2 min read

Optimising Yourself Should Not Be A Leisure Activity!

Thirteen things this Thursday that I have read, watched, listened to or otherwise found noteworthy.

The most popular link last time was this anti cosmetic surgery essay, with this piece about how to include kids at gatherin gs without centering them second.


  1. Rachel Cooke, a wonderful journalist who I got to edit occasionally when I worked at the New Statesman, died last week at the wildly young age of 56. This tribute from one of her colleagues at the Observer does a good job of capturing the breadth and depth of her talents.
  2. This — Alive Internet Theory — is the closest thing to a browser-based art installation that I've yet experienced. It describes itself as a "séance with the living internet" and uses the Internet Archive to create a dynamic collage of everything that has happened online since the beginning. It's quite a sensory experience to let it just play in front of you. And if anything catches your eye, you can click on it and be taken to the original webpage.
  3. I must confess, I have not actually listened to the album that this interview is intended to promote.
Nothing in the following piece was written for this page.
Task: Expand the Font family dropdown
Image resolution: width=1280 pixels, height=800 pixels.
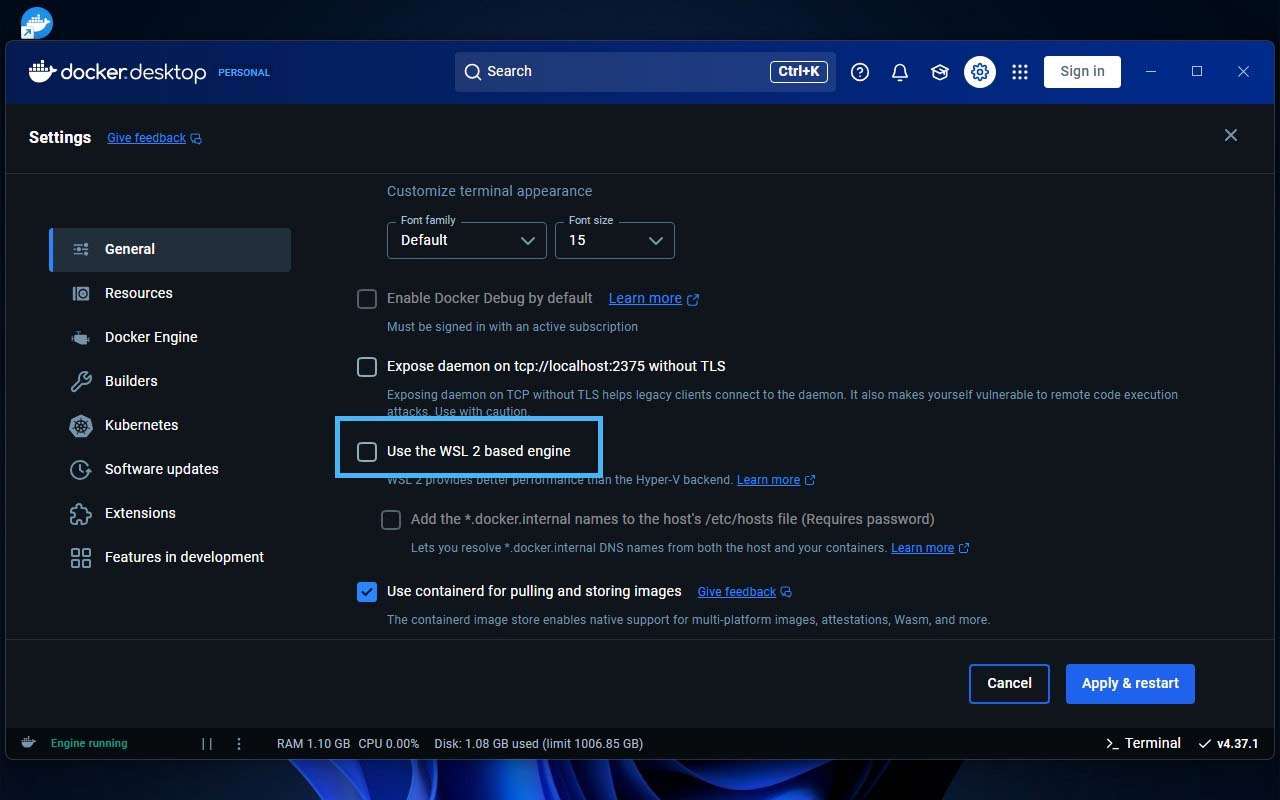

But I liked hearing these two solo musicians (Finneas and Ashe) discuss why they decided to form a band and make a mostly-analogue record even though it wasn't the commercially savvy thing to do.
  1. There needs to be a Pixar short about this newly-discovered type of deep sea snailfish immediately.
  2. Naomi Alderman has a few words of sanity about AI-proofing your working life. Focus on honing the skills of discernment, research and perseverance, and absolutely "do not let the AI do the work for you before you have learned how to do it yourself".
  3. Productivity Videos Are The Bane Of Productivity, because while we're watching people on YouTube showing us how to be more efficient, we're not being efficient at all. Optimising yourself should not be a leisure activity!
  4. This piece made me weirdly jealous of Dua Lipa, but not in the way you might think.
  1. Molly Young is keeping a running treasury of really good book dedications. The one above is from Epitaph of a Small Winner by Machado de Assis, sent in by Tim Berge.
  2. The man who made that incredible marble musical instrument a decade or so ago seems to be having a slow-motion nervous breakdown while trying to top it? (Thanks to Uri for this link.)
  3. The writer Susan Orlean is a style icon of mine. Here she is explaining how she packed for a 25-city book tour.
  4. If you watch Toy Story today, it looks different to how it did when first released in 1995. This is — broadly — because it was made during a time of transition in animation. Computers were smart enough to make this kind of film but not smart or widespread enough to screen it in cinemas. So it was printed down on to standard 35mm film for theatre and home release. Then, later, they did a digital transfer and that's the version you can stream today. Fascinating to think that our instinctive "films looked better when I was a child" reaction might actually be rooted in fact rather than nostalgia.
  5. We once loved pigeons.
  6. Reportage from Thessaloniki, supposedly a "city that forgot itself".